[Start of section]

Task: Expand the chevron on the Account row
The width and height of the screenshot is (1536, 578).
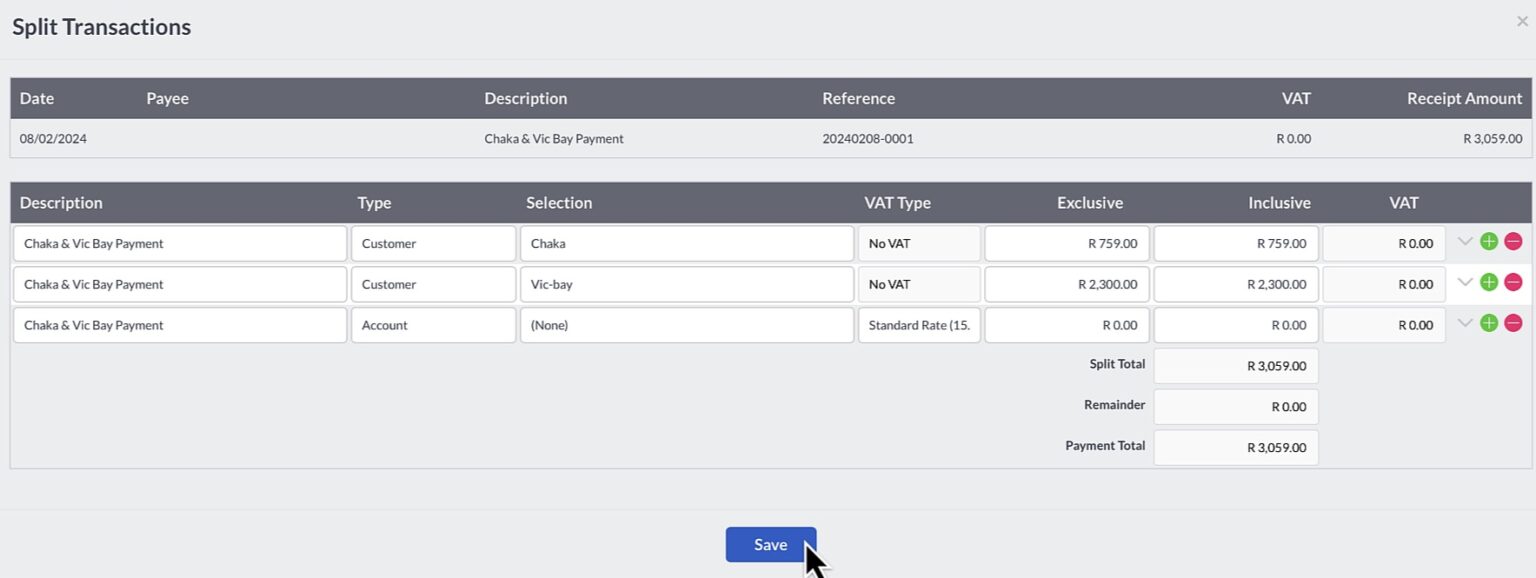Action: (1464, 323)
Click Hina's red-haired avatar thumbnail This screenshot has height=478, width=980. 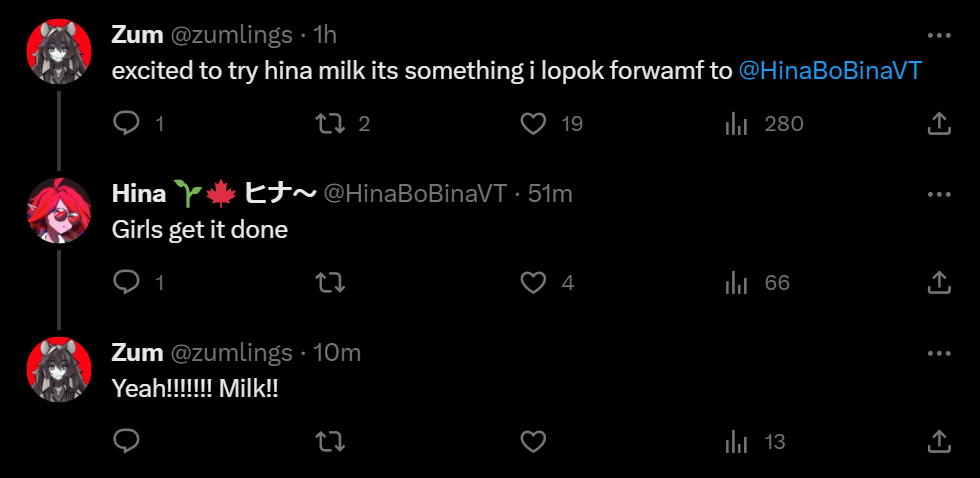59,211
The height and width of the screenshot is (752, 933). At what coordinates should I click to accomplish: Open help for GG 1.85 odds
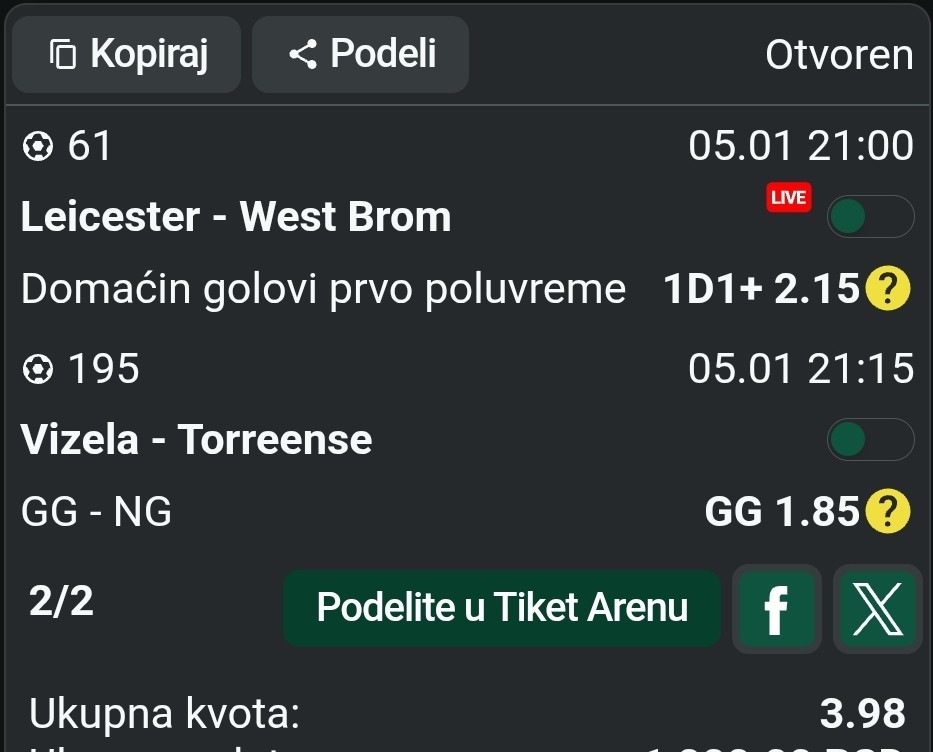(x=887, y=512)
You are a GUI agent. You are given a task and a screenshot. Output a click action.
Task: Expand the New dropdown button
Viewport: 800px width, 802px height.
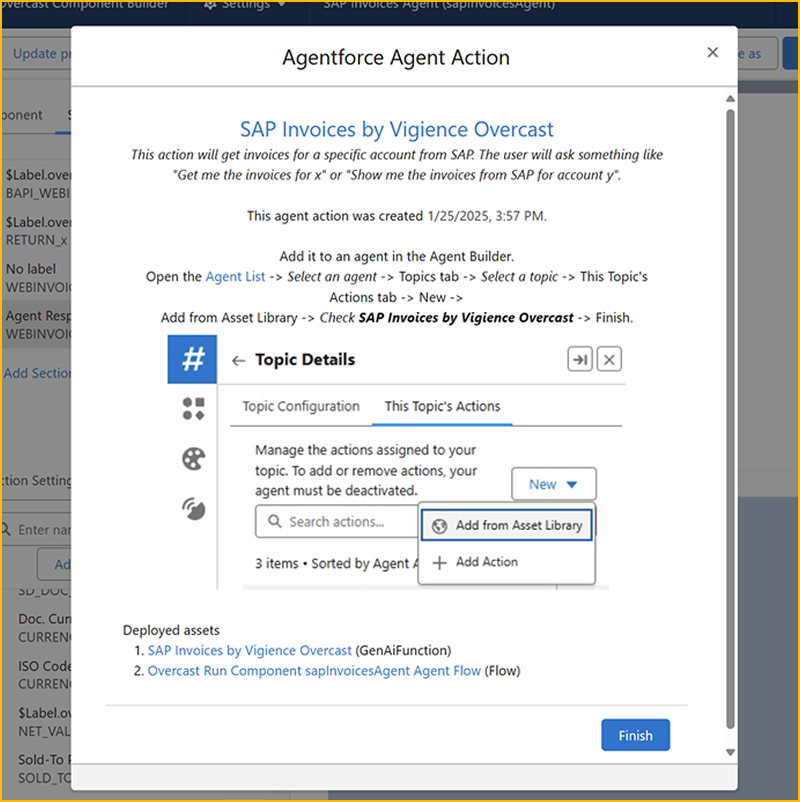[553, 484]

[End of section]

Within the data above, pick out all lines holding the word "Expand".

Task: Expand the chevron on the Account row
Task: Expand the New dropdown button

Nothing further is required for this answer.